シグマの製品ページによると、「全シグマレンズで適合性を確認済みのクオリティ」と紹介されています。薄枠でないフィルターは広角レンズで干渉したりするので、そのあたりが保証されているのは安心です。また同社のレンズを検査するMTF測定器「A1」(4,600万画素のFoveonダイレクトイメージセンサー)をパスする品質とのことなので、画質への影響についてもしっかりとケアされています。

仕様はさておき、個人的に気に入ったのは「純正ならではのデザイン」です。実はフィルターもさまざまな物があり、枠については、メーカーや製品ごとに異なってきます。表面がザラザラしているものやツルツルしているもの、製品名についても、白文字で書かれていると目立ちます。

シグマのレンズ保護フィルターは、同社のレンズに組み合わせたときに馴染んでくれます。文字についても少なめかつ目立たない色で、レンズのシンプルなデザインを邪魔しません。日本製ということもあり作りがよく、加工精度も高そうです。

また、レンズキャップとの相性も考えられているようです。薄枠のフィルターの場合、レンズキャップとフィルターの間にすき間があくことが多いのですが、その問題も皆無。ここまで考えて設計されているのでしょう。レンズ保護フィルターは常に装着するものなので、主張しないデザインと邪魔にならない使い勝手は嬉しいポイントです。

シグマの保護フィルターの製品ラインナップは、今回購入した「WR PROTECTOR」のほかに、通常の「PROTECTOR」、クリアガラスセラミックを使用した「CERAMIC PROTECTOR」「WR PROTECTOR」の4種類が用意されています。やや値が張るため選びませんでしたが、クリアガラスセラミックは高強度の素材で割れにくく傷つきにくいのが特徴です。

名前にWRがついているモデルは、「WRコート」というコーティングを施したモデルです。同コートにより、可視光域の反射率0.24%を実現。屋外や明るいものを撮った際に生じるフレアやゴーストに配慮しています。同価格帯の競合製品ではマルミ「EXUS II」が0.2%、ケンコー「ZXII」が0.1%なので、同等もしくはやや低めの性能かと思います。

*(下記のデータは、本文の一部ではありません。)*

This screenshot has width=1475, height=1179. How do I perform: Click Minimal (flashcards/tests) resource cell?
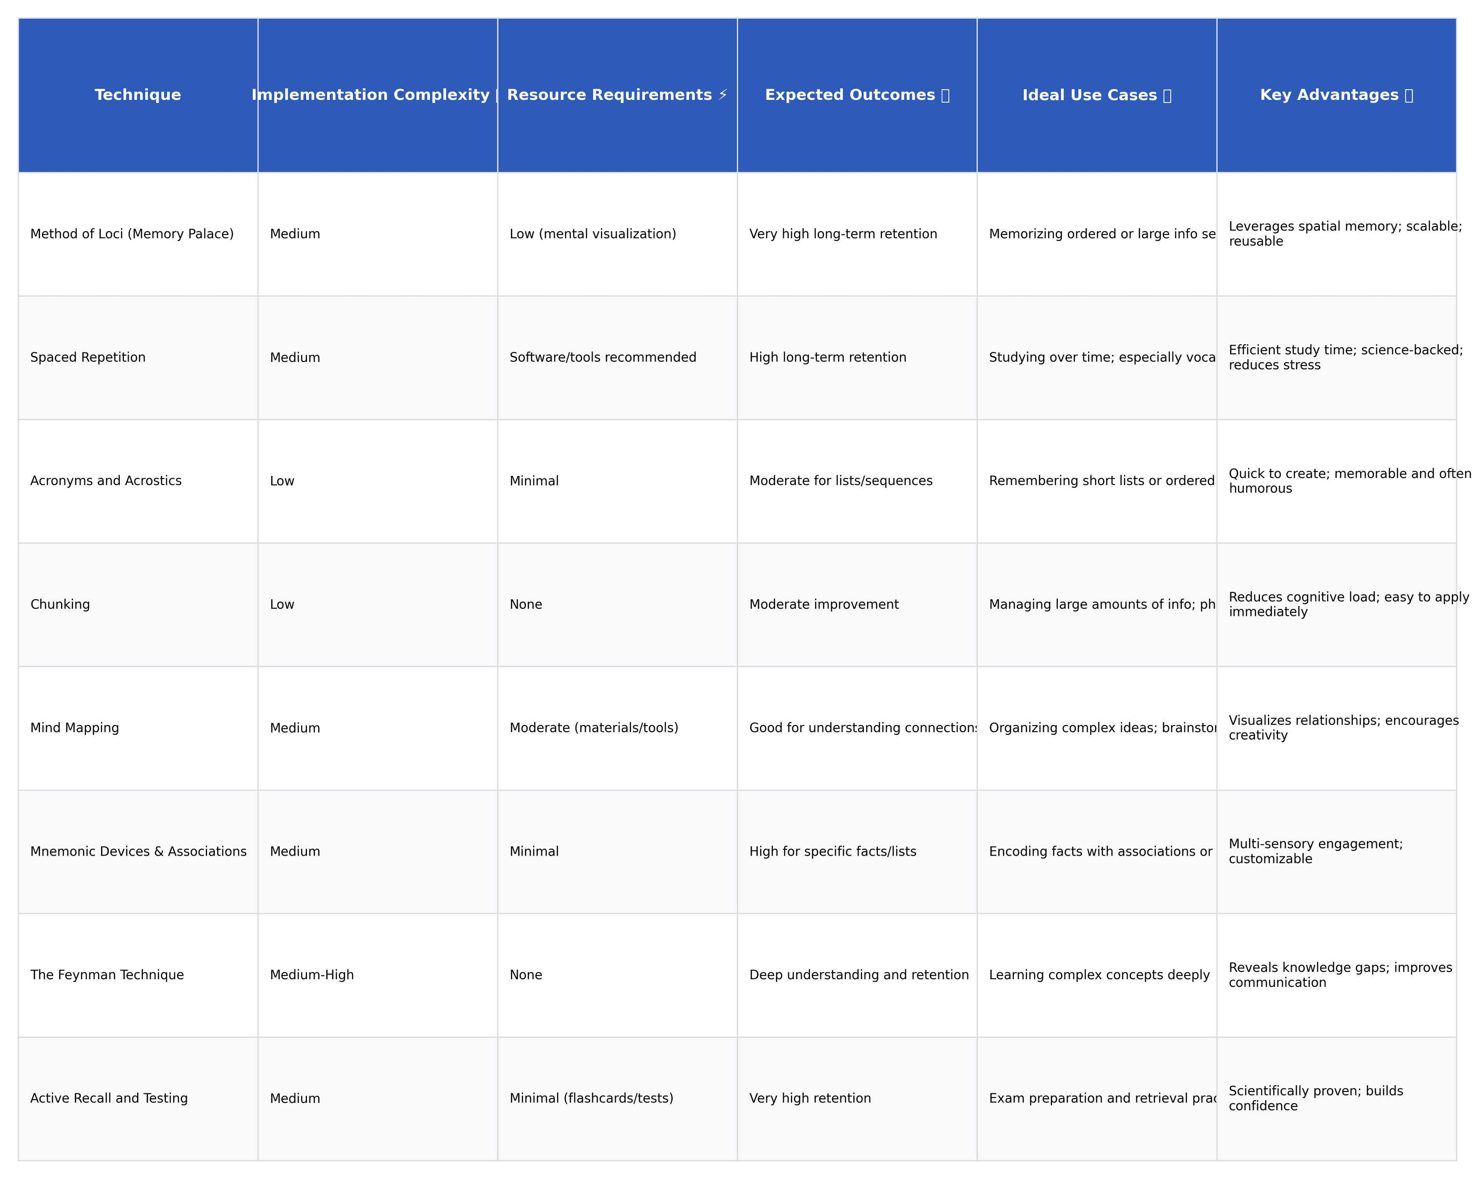pyautogui.click(x=591, y=1098)
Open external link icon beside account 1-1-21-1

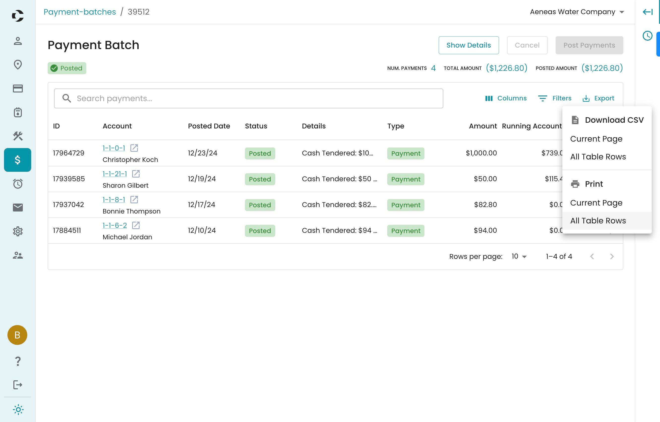click(x=136, y=174)

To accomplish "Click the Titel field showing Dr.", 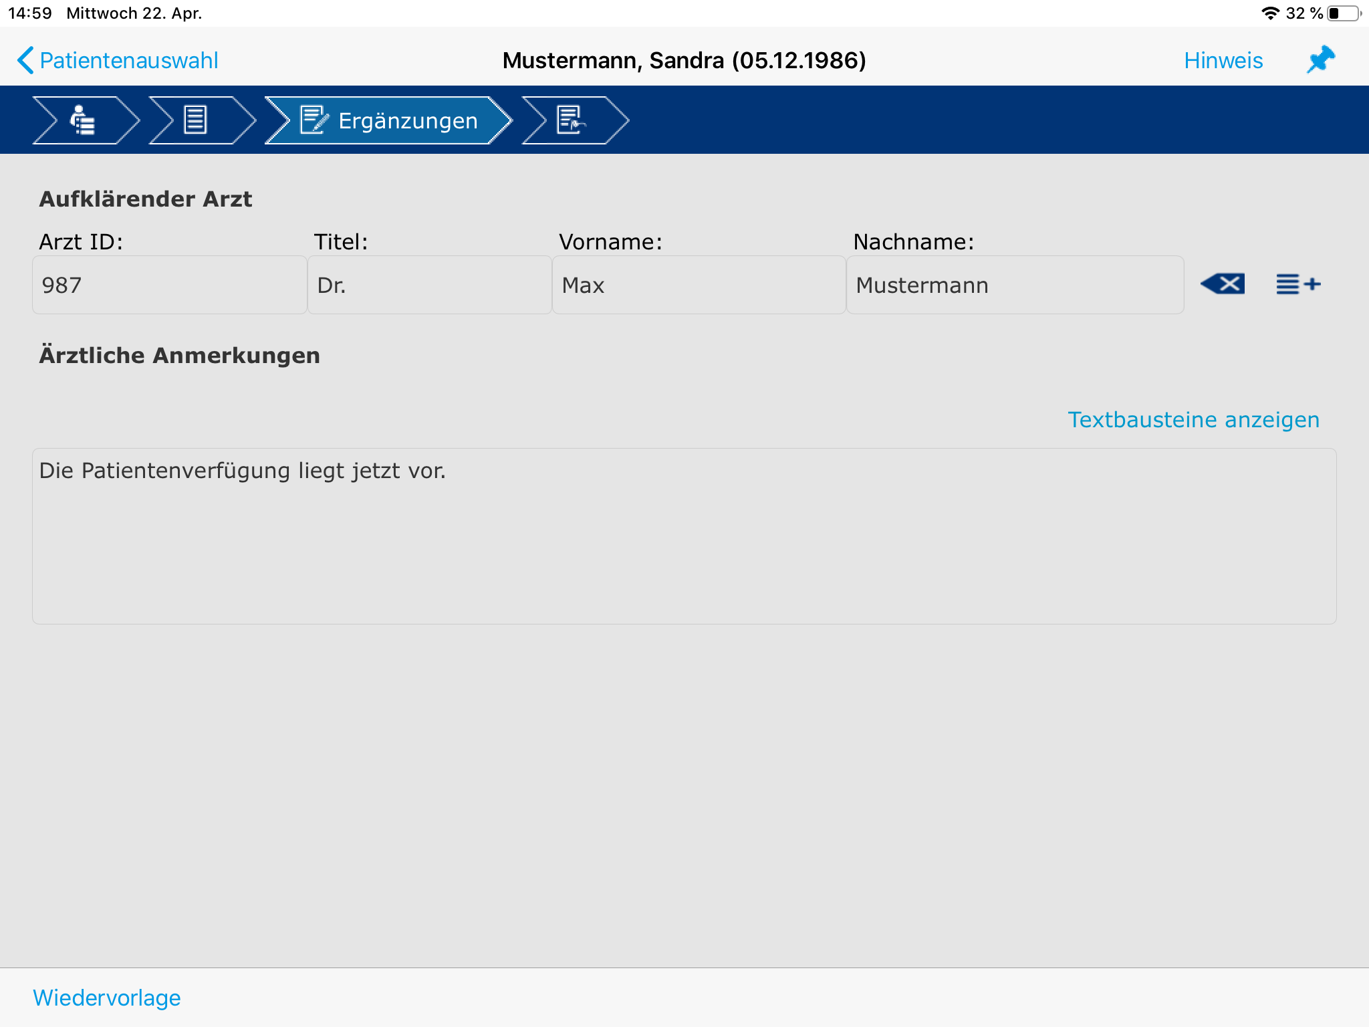I will click(429, 286).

とはいえ、通常のマルチコートと比べると差は歴然です。マップカメラで1,000円程度の保護フィルターと比較してみましたが、やはり反射量は少ないです。ストロボを直あてしてみましたが、反射した部分の明るさが異なっています。

WRコートには、撥水・防汚性機能も備えています。油も弾いてくれるので、うっかり触っても安心です。表面がつるつるとしていて、軽く拭くだけで指紋が取れます。また、帯電防止機能もあるので、チリやホコリもブロワーで吹き飛ばせます。

防汚や帯電防止などは珍しくない機能ですが、フィルターは意外とすぐ汚れるのであると便利。シグマに限らず、新たにフィルターを買う方は、少し高くて防汚コート付きのものがおすすめです。

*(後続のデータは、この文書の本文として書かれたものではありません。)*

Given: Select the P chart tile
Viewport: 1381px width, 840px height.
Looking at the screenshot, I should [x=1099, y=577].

なおWRコートは他社では見かけない、「従来のマルチコートに比べて10倍以上の耐スクラッチ性能」を謳っています。これは長期間使わないとわからない点ではありますが、耐久性が高いのは嬉しいですね。

さいごにひとつ触れておくと、フィルター自体の収納ケースが独特でした。かなり頑丈に作られていて、乗っても壊れなさそうな雰囲気すらあります。

デザインはシンプルで個人的には好み。素材には柔軟性と強度を増した特殊なアクリル樹脂を採用し、エラストマー樹脂のフィルターホルダーを一体成形することで、経年劣化に強いつくりだそうです。

いっぽうで、かなりサイズは大柄です。試しに、マルミのケースとケンコー(古いタイプ)を並べてみました。大口径フィルターと小口径フィルターでも共通だと思うので、欲をいうなら小さいサイズも用意してほしいところです。

シグマのフィルターは初めてでしたが、特にデザイン面で満足のいくものでした。もちろんレンズメーカーとして、性能もしっかりと担保されています。

シグマのレンズはシンプルなものが多いので、フィルターによっては、デザインを邪魔してしまうものもあります。文中でも触れたように、基本的に保護フィルターは、常にレンズに装着しておくものです。シグマの保護フィルターを選ぶ方は少ない印象ですが、せっかくなら、レンズに合わせてフィルターも純正で揃えるのはどうでしょうか。